A Promotoria requer seja determinada a pena de multa diária, no valor de R$ 20 mil, por dia de descumprimento, até o limite de R$1 milhão. O número do processo para acompanhamento é 0800202-17.2020.8.14.0053.
 
A ação é decorrente do Procedimento Administrativo n° 001/2020-MP/1ºPJSFX, que acompanha e fiscaliza de forma continuada as políticas públicas relacionadas ao controle e à prevenção do novo coronavírus, em São Félix do Xingu. No dia 6 de abril a coordenação da região administrativa sudeste II já havia expedido a Recomendação nº 01/2020/MP à Prefeita, para que a gestora fizesse o ajuste do Decreto Municipal  n° 2857/2020 de 29 de março ao Decreto Estadual nº 609, de 16 de março de 2020.

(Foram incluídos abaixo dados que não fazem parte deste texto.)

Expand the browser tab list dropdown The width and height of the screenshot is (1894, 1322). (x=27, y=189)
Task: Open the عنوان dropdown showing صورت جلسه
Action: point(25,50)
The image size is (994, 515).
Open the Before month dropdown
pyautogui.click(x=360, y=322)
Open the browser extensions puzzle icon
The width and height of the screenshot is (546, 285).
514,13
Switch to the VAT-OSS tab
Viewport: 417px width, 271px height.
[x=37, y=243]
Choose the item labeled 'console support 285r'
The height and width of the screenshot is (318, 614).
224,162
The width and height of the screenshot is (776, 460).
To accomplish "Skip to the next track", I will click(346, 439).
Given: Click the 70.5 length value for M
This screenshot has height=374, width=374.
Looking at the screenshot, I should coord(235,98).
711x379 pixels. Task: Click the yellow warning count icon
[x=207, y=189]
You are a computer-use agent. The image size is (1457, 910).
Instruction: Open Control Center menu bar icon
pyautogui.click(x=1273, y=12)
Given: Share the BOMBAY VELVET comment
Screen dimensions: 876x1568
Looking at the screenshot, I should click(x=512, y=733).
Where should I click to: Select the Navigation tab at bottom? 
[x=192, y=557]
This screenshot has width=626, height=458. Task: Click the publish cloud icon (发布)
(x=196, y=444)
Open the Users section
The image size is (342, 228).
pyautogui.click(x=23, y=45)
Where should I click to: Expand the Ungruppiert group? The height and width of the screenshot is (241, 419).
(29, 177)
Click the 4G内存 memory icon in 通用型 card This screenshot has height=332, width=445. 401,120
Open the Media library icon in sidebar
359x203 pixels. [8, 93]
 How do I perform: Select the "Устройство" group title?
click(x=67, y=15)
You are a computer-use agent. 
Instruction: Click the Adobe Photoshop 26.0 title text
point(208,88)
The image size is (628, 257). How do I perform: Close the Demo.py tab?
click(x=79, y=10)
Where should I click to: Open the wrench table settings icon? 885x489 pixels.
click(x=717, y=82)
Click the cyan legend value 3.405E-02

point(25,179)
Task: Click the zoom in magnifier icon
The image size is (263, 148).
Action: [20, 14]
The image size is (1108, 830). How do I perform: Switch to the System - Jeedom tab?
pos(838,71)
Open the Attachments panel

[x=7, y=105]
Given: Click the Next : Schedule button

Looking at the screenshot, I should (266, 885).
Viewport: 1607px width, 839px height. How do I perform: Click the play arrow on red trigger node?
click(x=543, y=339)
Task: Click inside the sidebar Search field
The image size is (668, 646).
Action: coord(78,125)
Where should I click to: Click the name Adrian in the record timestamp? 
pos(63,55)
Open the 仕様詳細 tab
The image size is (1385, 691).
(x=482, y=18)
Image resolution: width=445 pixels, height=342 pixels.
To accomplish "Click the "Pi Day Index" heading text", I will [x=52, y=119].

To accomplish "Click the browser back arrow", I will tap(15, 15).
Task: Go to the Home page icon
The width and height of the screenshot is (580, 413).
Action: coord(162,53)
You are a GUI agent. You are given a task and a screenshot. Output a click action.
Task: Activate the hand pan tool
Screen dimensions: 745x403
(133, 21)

Em atendimento à recomendação foi publicado novo Decreto que estabeleceu, pelo prazo de 15 dias, o fechamento de estabelecimentos comerciais prestadores de serviços não essenciais e permitiu aos restaurantes, às lanchonetes, às padarias, aos ambulantes e aos feirantes a venda de alimentos e bebidas, por delivery e por retirada dos produtos nos estabelecimentos.

Contudo, o decreto ficou em vigor apenas por seis dias, pois em 13 de abril foi publicado o Decreto Municipal n° 2940/2020, que permitiu a abertura de estabelecimentos comerciais prestadores de serviços não essenciais.

“Em seguida, no dia 16 de abril, o Decreto Municipal n° 2940/2020 foi republicado, permitindo a abertura de estabelecimentos comerciais prestadores de serviços não essenciais e a consumação de comidas em restaurantes, padarias, pizzarias, fast food, lanchonetes e similares, o que ensejou o ajuizamento da ação judicial”, frisa a promotora Cynthia Cordeiro.